A 44 años del Golpe cívico-militar, las calles estarán vacías por primera vez en mucho tiempo. Pero en tiempos de redes y espacios para el pensamiento reflexivo, una mirada, desde el presente, a una historia viva que nos da forma y nos proyecta.
Cuando iba poco más de un año de dictadura a las Madres les pidieron, en medio del infierno, que marcharan, que circularan. Aún en la incipiente rebeldía que les creció junto a los años, hicieron caso y no se detuvieron jamás.
Nunca se frenaron. Siempre con su pañuelo blanco, que lejos de tapar algo, simbolizó el férreo deseo de descubrir lo oculto. Pañuelo pañal, de hijo, de nieto. Pañuelo bandera, pero no la de rendirse sino la de pelear. Siempre.
De a poco se sumaron muchos otros a las rondas y a las marchas. Era la democracia naciente, acorralada por planteos militares y golpes de mercado, que hicieron renunciar a Raúl Alfonsín, con la contradicción histórica de haber impulsado los juicios a las Juntas, pero de haber cedido ante las peticiones que desembocaron en el Punto Final y la Obediencia Debida.
Con el tiempo, en mitad de la fantasía narcotizada del Primer Mundo de pacotilla, hubo un 24 de marzo, el de los 20 años del Golpe en 1996. Esa tarde la convocatoria se multiplicó, en el marco de la década larga de impunidad, con el broche de oro de los indultos de Carlos Menem, que les dio tiempo a los responsables del genocidio y fuerzas a las víctimas.
Fue el momento en que los hijos adoptaron las mayúsculas que los convirtió en HIJOS y si no había justicia, entonces habría escrache.
Llegaría diciembre de 2001 y ni los caballos de la brutalidad policial, atropellando en nombre del Estado de Sitio del todavía presidente Fernando De la Rúa, detuvieron a las Madres, a las Abuelas ni a los HIJOS. Tampoco lograron frenar a millones de argentinos que practicaron su determinación de decir No, aún a riesgo de no tener del todo claro el Sí que buscaban.
Hay una línea de tiempo que va de esa militancia de desierto en los 90, con el Fin de la Historia como ancla del pensamiento y pasa por la explosión de resistencia del 19 y 20, fechas que no precisan el agregado del mes.
Las calles siempre estuvieron llenas de pañuelos. Porque a las Madres le habrán arrancado hijos, pero la historia les devolvió cientos de miles, millones, que las abrazan, las sostienen y hasta las cuestionan.
Después de la crisis con la que entramos al nuevo siglo, ¿quiénes capitalizaron mejor el “que se vayan todos”? ¿Fue Eduardo Duhalde y su presidencia de emergencia? Por la recomposición del orden y por el evitar turbulencias mayores, los dueños de las cosas le deben mucho a ese período, que reacomodó factores de poder y generó un nuevo consenso de dominación. Precario, pero consenso al fin.
Néstor Kirchner y Cristina Fernández, son de algún modo emergentes de esa crisis de 2001, herederos del consenso de la política y contradictorios personajes de su época. Por sus manos pasaron muchas de las más variadas audacias políticas de la recuperación de la democracia a esta parte. Seguramente limitadas, pero suficientes para provocar el fastidio antipopular de amplios sectores del poder real.

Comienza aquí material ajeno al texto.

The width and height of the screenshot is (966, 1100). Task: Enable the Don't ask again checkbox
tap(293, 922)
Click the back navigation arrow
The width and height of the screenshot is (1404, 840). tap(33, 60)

Otra vez los pañuelos, pero esta vez no solo en las calles y en las Plazas, sino por primera vez como puntales de políticas de Estado, donde la Memoria, la Verdad y la Justicia se hicieron acciones decididas en la reanudación de los juicios y en la recuperación de un pasado simbólico y material.

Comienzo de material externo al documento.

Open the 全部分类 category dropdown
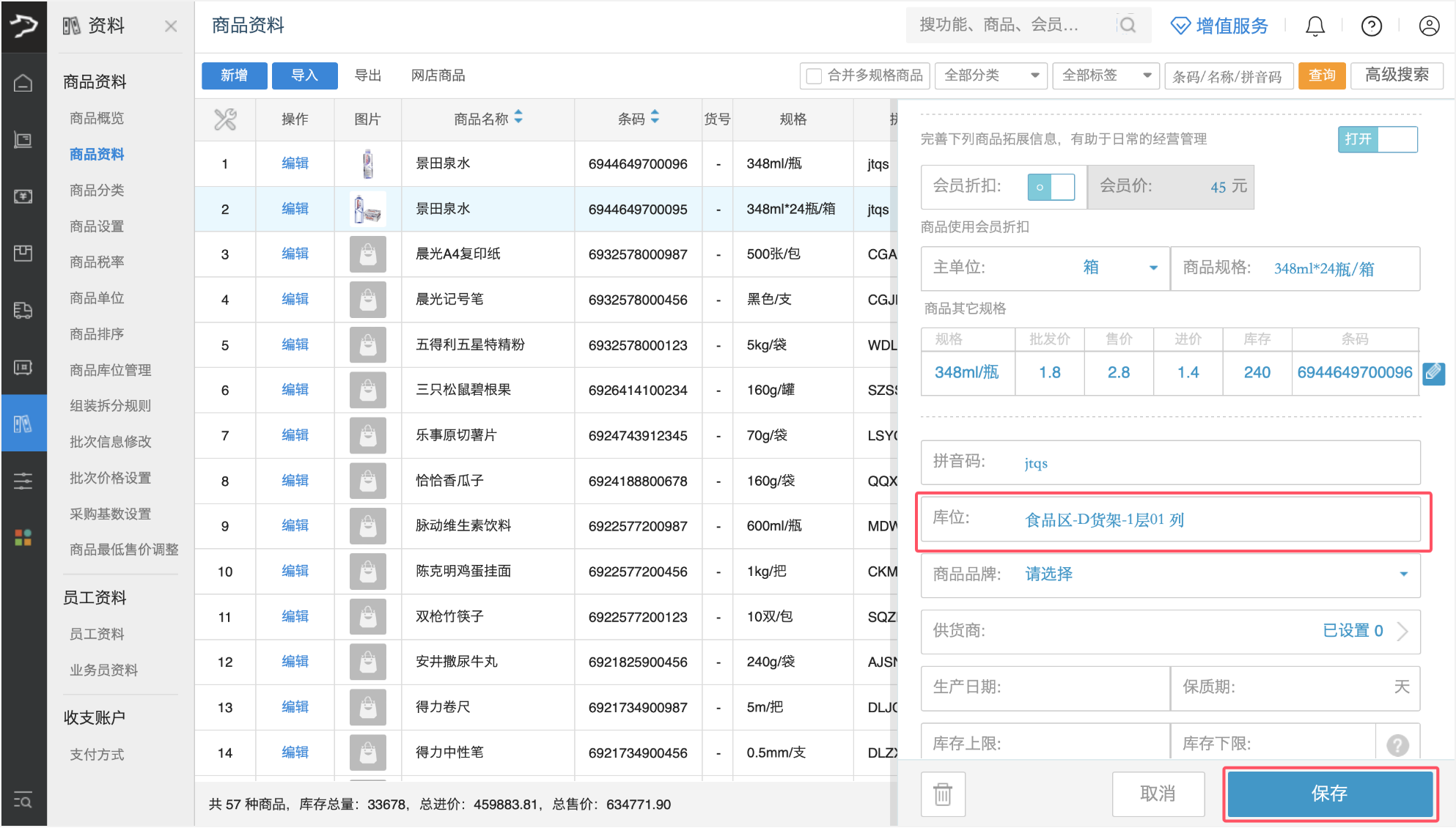The width and height of the screenshot is (1456, 828). pos(991,75)
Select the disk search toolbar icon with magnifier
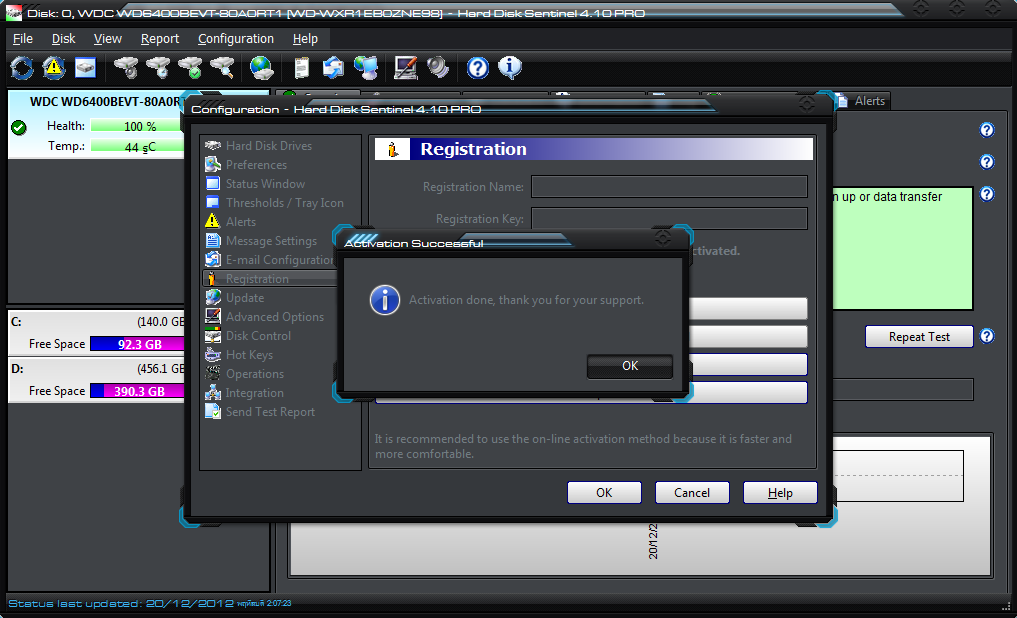This screenshot has height=618, width=1017. tap(222, 67)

Complejidades externas, debilidades en la formulación de una propuesta superadora tras el desgaste de un ciclo de 12 años, entre otras razones más extensas, dieron paso al cambio de 2015.
Hijo (sin las mayúsculas), de la Patria Contratista cómplice de la dictadura y parte central de la corrupción de la política en la democracia, Mauricio Macri tuvo una relación absolutamente franca con los derechos humanos y sus símbolos. No podía esperarse nada de él y, por supuesto, no hubo lugar para ninguna sorpresa.
La Historia no pegó con el heredero de Franco pirueta alguna. Si hasta se puede decir que lo más destacado en la materia fue la visita junto a Barack Obama (sí, un presidente de Estados Unidos, aunque usted no le crea), al Parque de la Memoria. Ese fue el primer 24 de marzo de Macri, justo el de los 40 años del Golpe.
Y ahora Alberto Fernández, el presidente de la inédita pandemia. Con las calles vacías y las redes sociales atravesando la jornada con la virtualidad de la memoria, con los pañuelos multiplicados, con las memoria como bandera. Con la enseñanza, inclusive válida para el coronavirus, que no hay otro héroe que el héroe colectivo, que la única lucha que se pierde es la que se abandona.